Counter Intelligence and the Semantic Web

James Hendler

It is our hypothesis that appropriate use of semantics, and particularly Semantic Web technologies, can have a significant impact on improving the speed of intelligence processing and sharing of intelligence process. For example, analysts within the intelligence community are often tasked as small teams in ad hoc ways to deal with emerging threats (this is sometimes referred to as “surge processing&requo; within parts of the Intelligence Community). For example, immediately following an event a team of analysts may be created to determine who did it, how, and what other intelligence might have been available relating to the event. In other cases, an event may not have occurred, but some potentially interesting intelligence is discovered and a small ad hoc team is formed to explore what may be happening and to issue appropriate warning.
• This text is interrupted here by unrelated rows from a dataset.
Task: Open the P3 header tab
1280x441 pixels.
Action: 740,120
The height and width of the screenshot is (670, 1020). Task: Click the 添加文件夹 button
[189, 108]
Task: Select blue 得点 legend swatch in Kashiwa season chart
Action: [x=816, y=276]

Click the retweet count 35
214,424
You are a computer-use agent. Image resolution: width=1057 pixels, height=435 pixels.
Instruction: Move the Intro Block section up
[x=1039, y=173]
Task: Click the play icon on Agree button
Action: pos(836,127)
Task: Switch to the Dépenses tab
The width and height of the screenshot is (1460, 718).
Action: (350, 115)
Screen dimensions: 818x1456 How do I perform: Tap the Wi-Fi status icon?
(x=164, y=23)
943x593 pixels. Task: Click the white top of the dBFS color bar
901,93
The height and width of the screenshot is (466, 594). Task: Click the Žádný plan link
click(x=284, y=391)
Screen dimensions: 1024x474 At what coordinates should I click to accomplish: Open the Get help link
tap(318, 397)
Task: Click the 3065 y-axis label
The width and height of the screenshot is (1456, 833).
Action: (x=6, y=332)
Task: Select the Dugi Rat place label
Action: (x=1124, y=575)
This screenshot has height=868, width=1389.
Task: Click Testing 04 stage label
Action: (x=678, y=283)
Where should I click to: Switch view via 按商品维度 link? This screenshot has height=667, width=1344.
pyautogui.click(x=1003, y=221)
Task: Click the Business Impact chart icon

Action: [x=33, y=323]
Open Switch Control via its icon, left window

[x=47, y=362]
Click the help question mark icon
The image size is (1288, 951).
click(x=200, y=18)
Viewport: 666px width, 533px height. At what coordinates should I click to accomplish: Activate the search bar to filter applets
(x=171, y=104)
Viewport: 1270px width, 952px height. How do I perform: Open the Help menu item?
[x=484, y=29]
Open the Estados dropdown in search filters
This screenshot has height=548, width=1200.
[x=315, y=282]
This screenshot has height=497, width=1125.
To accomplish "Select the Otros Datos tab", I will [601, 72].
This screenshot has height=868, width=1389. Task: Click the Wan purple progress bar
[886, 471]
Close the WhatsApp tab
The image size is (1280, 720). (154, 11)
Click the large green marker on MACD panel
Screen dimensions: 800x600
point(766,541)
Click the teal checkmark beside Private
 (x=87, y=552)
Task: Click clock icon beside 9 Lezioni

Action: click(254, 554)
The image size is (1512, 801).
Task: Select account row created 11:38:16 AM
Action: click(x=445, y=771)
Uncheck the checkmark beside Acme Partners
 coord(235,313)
In all of these cases, current IT infrastucture is strained because almost by definition the details of the group’s need are not yet in the system of record, the situation was not specifically planned for in IT infrastructuring, and the information sharing needs of the participants were not prearranged. Thus, current practice is for the group to create a small database, a set of notes (often on paper) or other shared information sources that are not accessible to anyone outside the group. Unfortunately, the ad hoc and often unsharable nature of these sources can be a significant detriment as other groups, ad hoc or standing, might be able to use the developing information to “connect the dots” if only it was made available earlier.